The New Daily has confirmed she is on leave from her job while she prepares to give evidence at ICAC and has not been attending the office or returning calls.
Labor leader Anthony Albanese declined to endorse her ongoing role, describing the allegations as ‘‘serious’’.
‘‘Look, it’s not a matter of me to have confidence in any individual in the Labor Party,’’ he said.
‘‘These are serious allegations. I am not going to give a running commentary on them while people are literally giving evidence.
‘‘I will simply say this. Electoral laws should be complied with by anyone in the process. Simple as that.’’
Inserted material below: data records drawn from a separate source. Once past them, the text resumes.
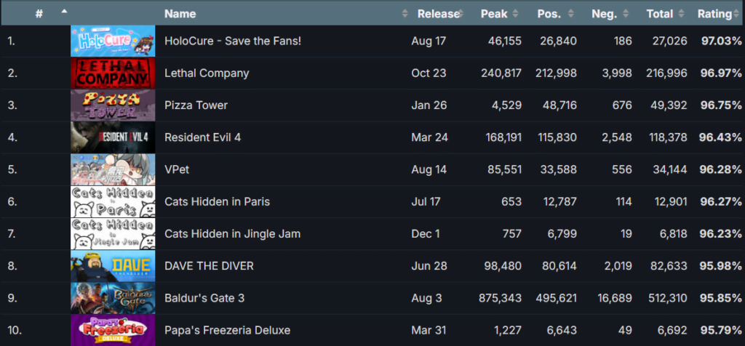This screenshot has width=745, height=346.
Task: Open the DAVE THE DIVER thumbnail
Action: (x=113, y=266)
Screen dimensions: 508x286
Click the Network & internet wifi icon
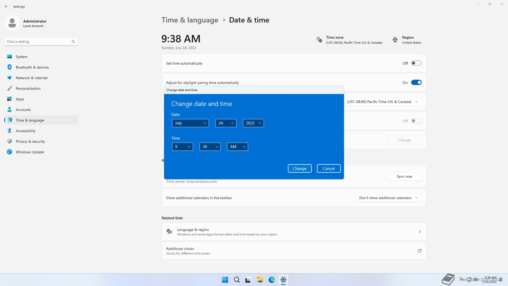click(10, 78)
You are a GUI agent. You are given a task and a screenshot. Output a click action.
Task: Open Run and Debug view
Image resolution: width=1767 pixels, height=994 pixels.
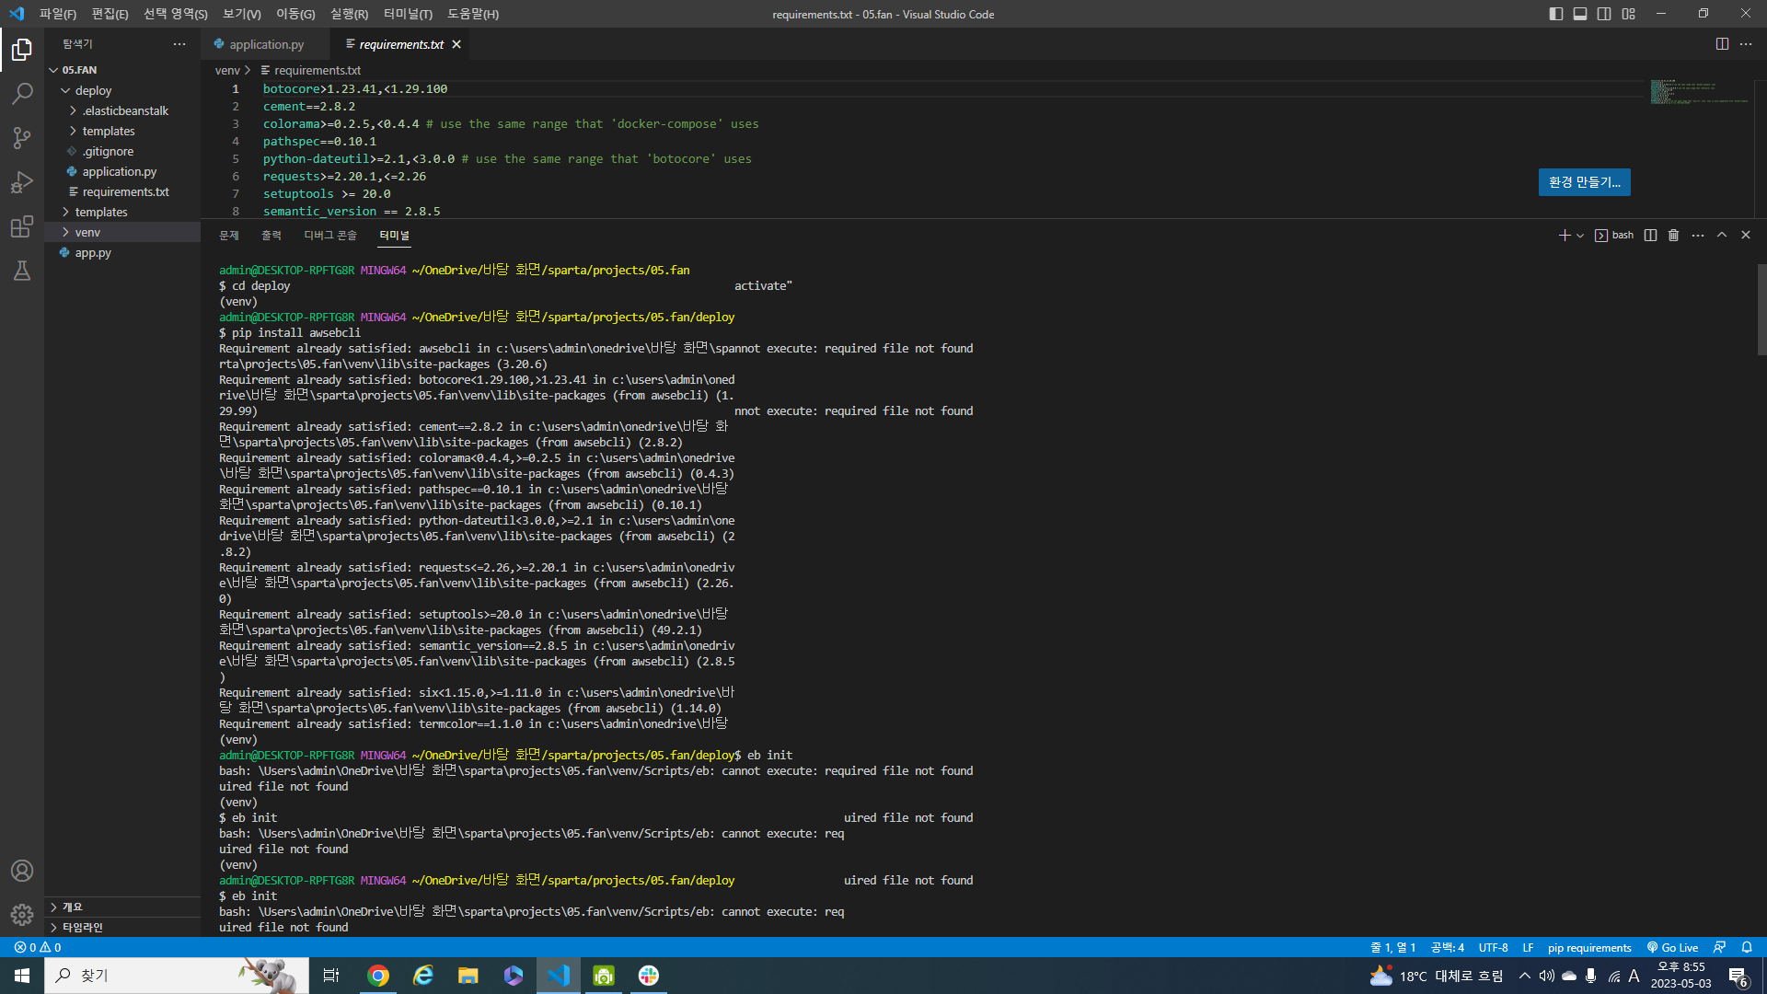[x=22, y=182]
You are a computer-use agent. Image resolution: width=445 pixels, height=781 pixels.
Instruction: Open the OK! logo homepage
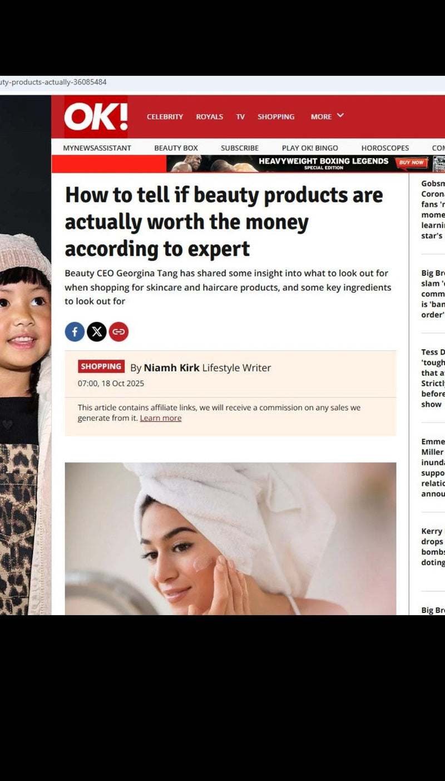click(96, 117)
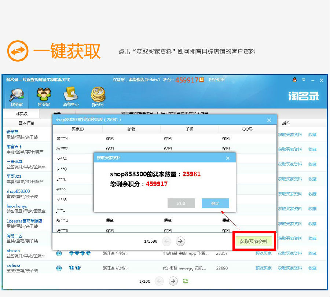Open the title bar dropdown menu arrow
This screenshot has width=330, height=297.
tap(304, 80)
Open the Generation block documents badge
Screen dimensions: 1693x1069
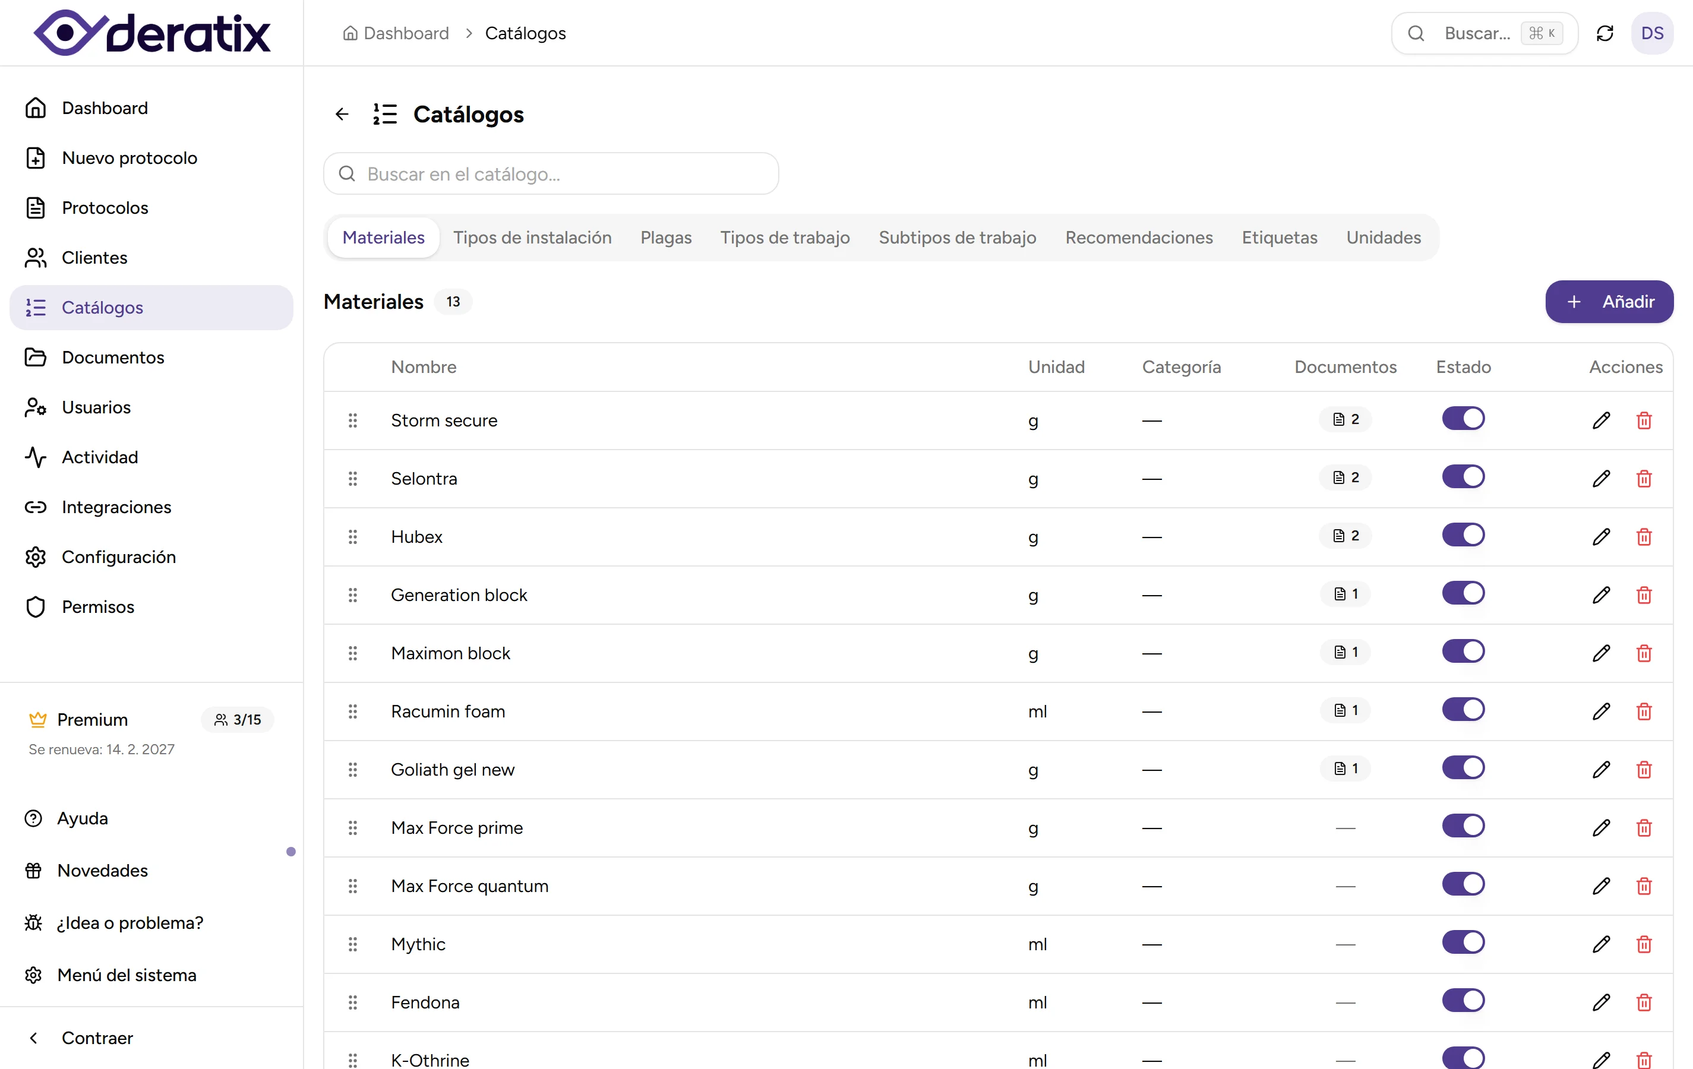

In a Shakespearean element to the tragedy, it was her predecessor as NSW ALP secretary, Jamie Clements, who allegedly accepted the Aldi bag containing $100,000 in cash.
Ms Murnain won her job in 2016 after Mr Clements resigned amid controversy.
The anti-corruption watchdog ICAC heard evidence on Tuesday the pair had a poisonous relationship.
A lawyer for Mr Clements challenged evidence in the ICAC hearing that Mr Clements had received the Aldi bag of cash.
He quizzed Labor’s community relations director Kenrick Cheah on whether Mr Clements and his deputy Ms Murnain ‘‘hated each others’ guts’’.
Mr Cheah replied it was well known the pair intensely disliked each other and denied he was using Mr Clements as ‘‘a scapegoat’’.
Ms Murnain was not the ALP secretary at the time of the alleged donation, but the ICAC hearings have heard evidence she saw the Aldi bag and advised Mr Cheah to ‘‘be careful’’ when he took the cash home because the banks had closed.
‘‘I don’t know if she knew how much was there, but she knew that there was a sizeable amount of money that I was taking home to keep safe to bring back the next day,” Mr Cheah said.
“Pretty sure Kaila was the one who said ‘be careful’, just in terms of safety.’’
When ICAC raided the NSW ALP offices during Labor’s national conference in Adelaide in December 2018, Ms Murnain released a statement that the ALP had disclosed all relevant documentation relating to the donations at the time to the NSW electoral commission.
But on Monday, counsel assisting the commission Scott Robertson revealed Ms Murnain had told ICAC she has reasons to believe the $100,000 donation at the centre of the raid was from a banned donor.
‘‘Ms Murnain has given evidence to the commission in a compulsory examination to the effect that Ernest Wong told her that a person had not, in fact, donated the funds that they had said that they had donated to the Labor Party in 2015,’’ Mr Robertson said.
‘‘Ms Murnain said that Mr Wong told her that Mr Huang Xiangmo was the true source of the funds said to have been donated by that other person.
‘‘Of course, Ms Murnain’s statement as to what Mr Wong is said to have told her is not, of itself, conclusive proof that there were one or more ‘straw donors’ or ‘pretend donors’ associated with the Chinese Friends of Labor function in 2015 or that there was a scheme to conceal the fact that Mr Huang was the true source of funds deposited in NSW Labor and Country Labor’s bank accounts.’’
Ms Murnain’s critics insist this news was a shock, given the ALP branch had suggested at the time of 2018 ICAC raids on the party’s Sussex Street headquarters the investigation was ‘‘a witch hunt’’.
The Newcastle-born party strategist joined the party at the age of 15 and has worked for the Labor Party for her entire adult life, including stints in the office of former NSW Premier Kristina Keneally.
But Ms Murnain is also a divisive figure in Labor circles who is known for her feuds with Mr Clements, NSW Labor MP Chris Minns and former Labor MP Emma Husar, with whom she fell out after the contents of a confidential investigation were leaked to the media.
Mr Minns ran against the current NSW Labor leader Jodi McKay and it was widely expected that Ms Murnain would leave the job if he had won the ballot.
Ms Murnain is due to give evidence at ICAC on Wednesday and Thursday.